Detmold. Total irre! Mit „Drei Männer im Schnee" hat das Landestheater einen Riesen-Publikumserfolg gelandet. In bester Manier komödiantisch agierende Schauspieler unterhielten die Premierenzuschauer prächtig. Nicht mehr, aber auch kein bisschen weniger.
Der schöne 80er-Jahre-Schein trügt. Allen Glitzerfassaden zum Trotz haben Regisseurin Sarah Kohrs und Ausstatterin Petra Mollérus es in stimmiger Gemeinschaftsarbeit ihren Protagonisten so richtig schön ungemütlich gemacht im alpinen Grandhotel.
In der Kuschelecke aus Sitzsäcken lässt sich auch bei allem Hin- und Herrutschen keine würdevolle Sitzposition finden, auf dem glatten Parkett im Foyer legen sich die Protagonisten reihum auf die Nase, und statt Treppe führt eine Rutsche in die oberen Etagen – und ebenso schnell wieder retour: In diesem Hotel ist nichts sicher, ist auf nichts Verlass. „Es steckt doch oft etwas anderes hinter den Dingen als das, was man sieht": So lässt es der große Erich Kästner seine Figur Frau Casparius formulieren.
Entsprechend ist die Attitüde, die die Darsteller am häufigsten zur Schau tragen, Unsicherheit. Großartig, in wie vielen Spiel- und Lesarten sie dieses Grundgefühl meisterhaft gespielt auf die Bühne bringen. Die knorzig gemurmelten Ablenkungsmanöver des grandiosen Markus Hottgenroth in der Rolle des Generaldirektors Tobler, das stammelnde Sich-Winden des Stephan Clemens, wenn sein stets honoriger Diener Jakob als Schifffahrtslinienbesitzer Kesselhut Eindruck schinden soll.
Nur der dritte Mann im Bunde zeigt bis auf ein Staunen angesichts solcher Kommoditäten wie einer Flasche französischen Cognacs sowie dreier siamesischer Katzen in seiner Hotelsuite keinerlei Unsicherheiten: Robert Oschmann alias Dr. Fritz Hagedorn, der von der Hoteldirektion fälschlicherweise für den inkognito reisenden Millionär gehalten wird, setzt mit naivem Augenaufschlag und echter Empörung den ehrlichen Gewinner und frustrierten arbeitslosen Akademiker ins Bild.

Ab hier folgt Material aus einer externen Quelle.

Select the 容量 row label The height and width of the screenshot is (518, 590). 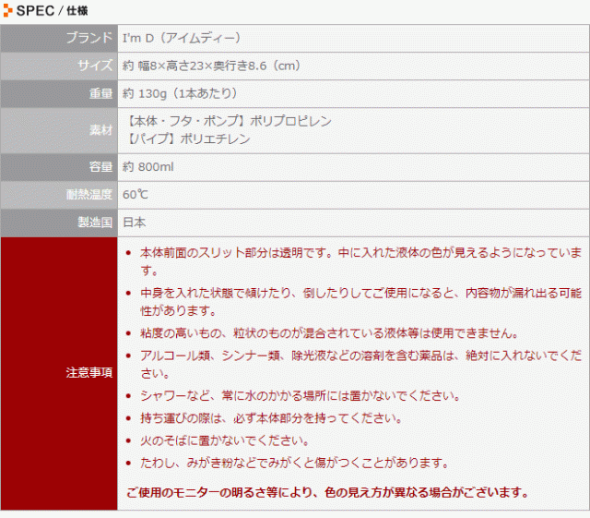(100, 167)
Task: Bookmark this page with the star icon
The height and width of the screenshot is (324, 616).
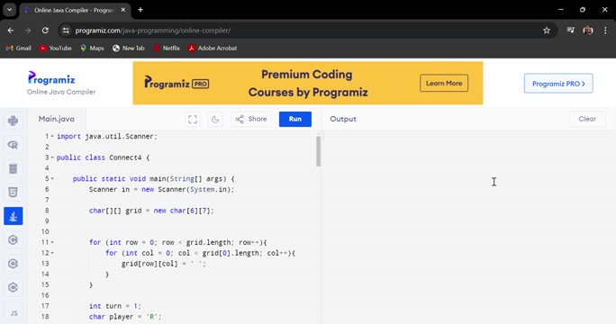Action: pos(547,31)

Das Regie-Team setzt auf karikaturenhafte Überzeichnung. Karoline Stegemann und Marie Luisa Kerkhoff geben ein naiv-zudringliches und garantiert nervtötendes Damengespann auf Millionärsjagd ab. Hubertus Brandt ist als Dieter-Bohlen-Verschnitt im Skianzug ein haarsträubend dümmlicher Hoteldirektor, an seiner Seite kämpft Henry Klinder als seriöser Portier Polter – ganz in Bleu und natürlich vergebens – darum, den Ruf des Hauses zu wahren.
Nicola Schubert als zupackende Unternehmerstochter Hilde gelingt es binnen Sekunden, den guten Fritz zu bezaubern – und mit Natascha Mamier als resolute Hausdame Kunkel ist die Produktion bis in die Nebenrollen erstklassig besetzt.
Vergnüglich sind die Szenen beim Lumpenball, in denen die Maskerade dem Verwirrspiel eine weitere Dimension hinzufügt. Das ist von Kästner und auch vom Regie-Team, das die Figuren gekonnt aufs glatte gesellschaftliche Parkett führt, raffiniert gemacht. Allerdings wird diese Raffinesse von einer etwas zu dicken Schicht Klamauk fast überdeckt.
Etwa von den Gesangseinlagen zur Überbrückung der Umbaupausen: entbehrlich. Außerdem hätte der Abspann ein wenig gestrafft werden können. Bis das Kuddelmuddel entwirrt ist, ergeben sich doch gewisse Längen. Dennoch: Insgesamt ein heiterer, unterhaltsamer Abend, den das Premierenpublikum begeistert gefeiert hat.